***** The input *****

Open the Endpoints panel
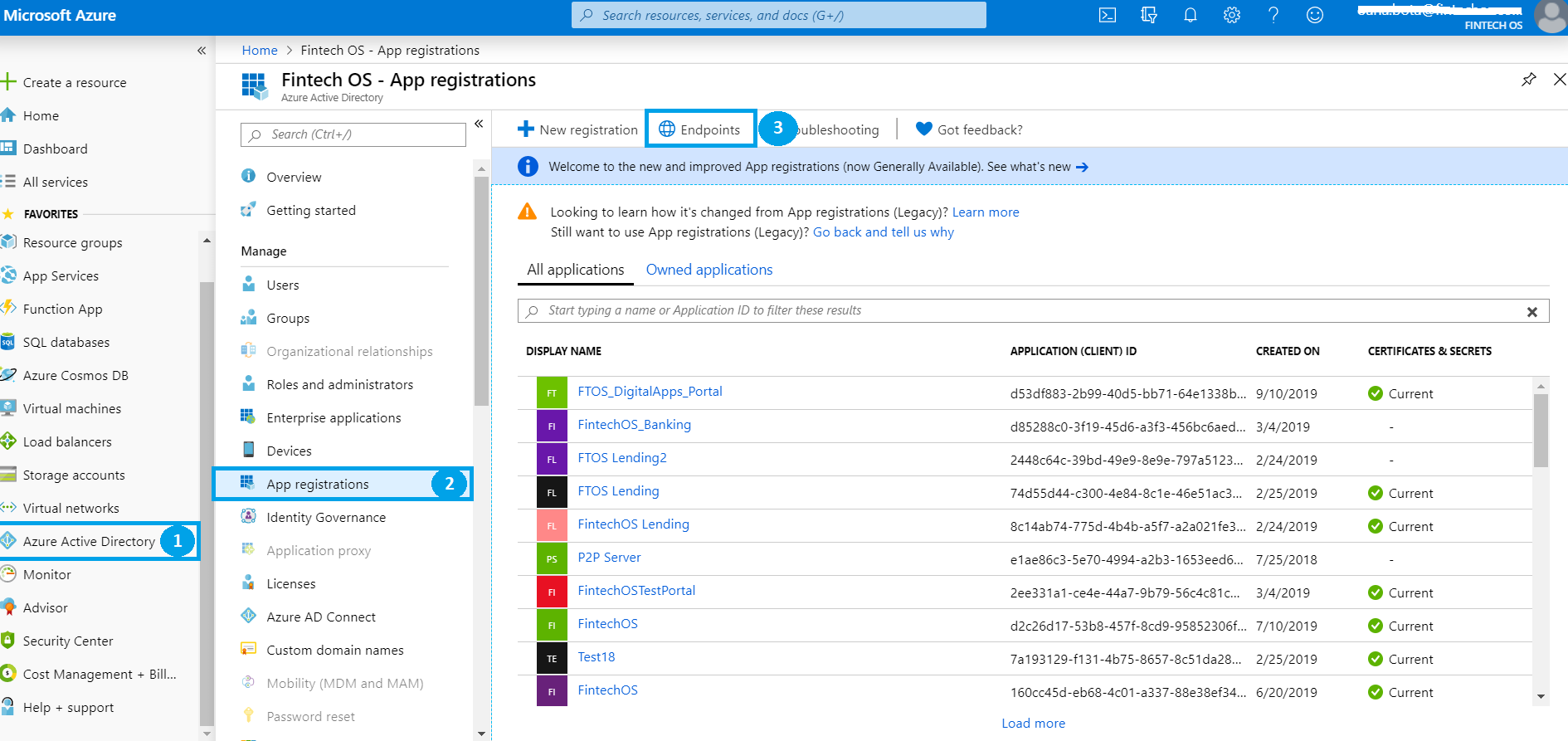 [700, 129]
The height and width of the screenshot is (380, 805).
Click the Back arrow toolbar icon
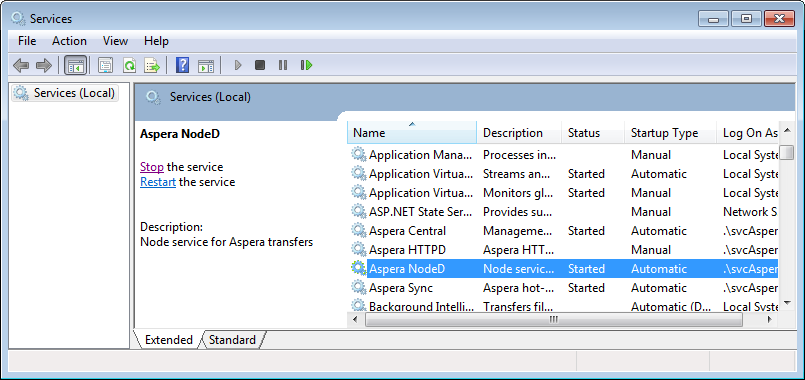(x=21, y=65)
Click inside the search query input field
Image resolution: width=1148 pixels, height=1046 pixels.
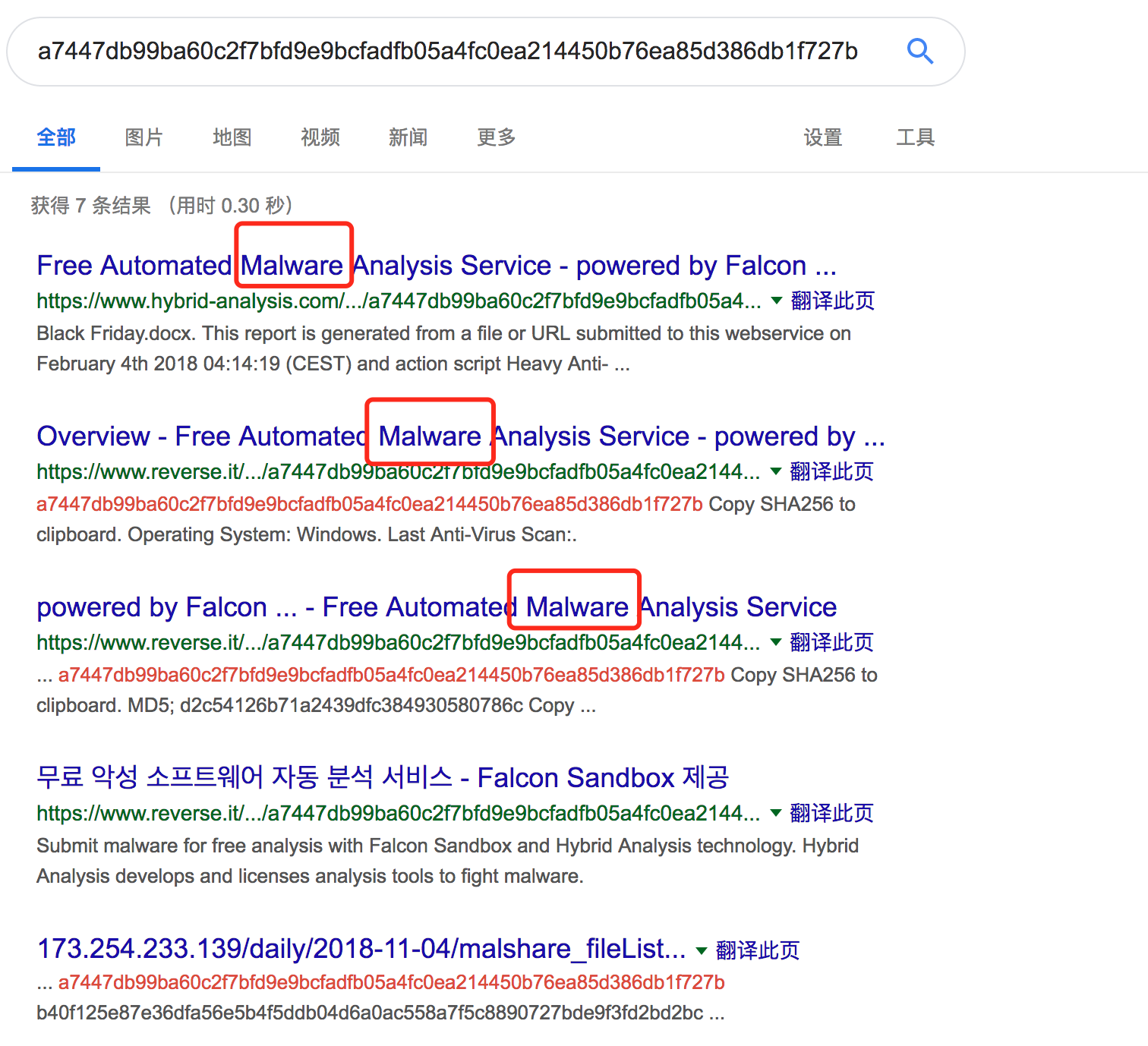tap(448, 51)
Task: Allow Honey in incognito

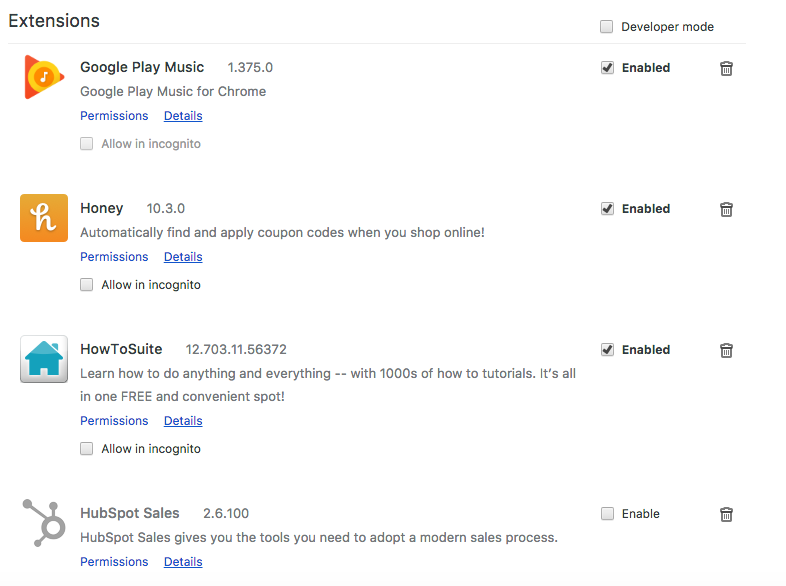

*****

### Problem to work on:
Your output should consist solely of the lines from the line containing "Click the Back arrow toolbar icon" through the end of the data above, copied exactly, with images removed.

### Answer to the exercise:
Click the Back arrow toolbar icon
(x=21, y=65)
Click inside the search query input field
Image resolution: width=1148 pixels, height=1046 pixels.
tap(448, 51)
Task: Allow Honey in incognito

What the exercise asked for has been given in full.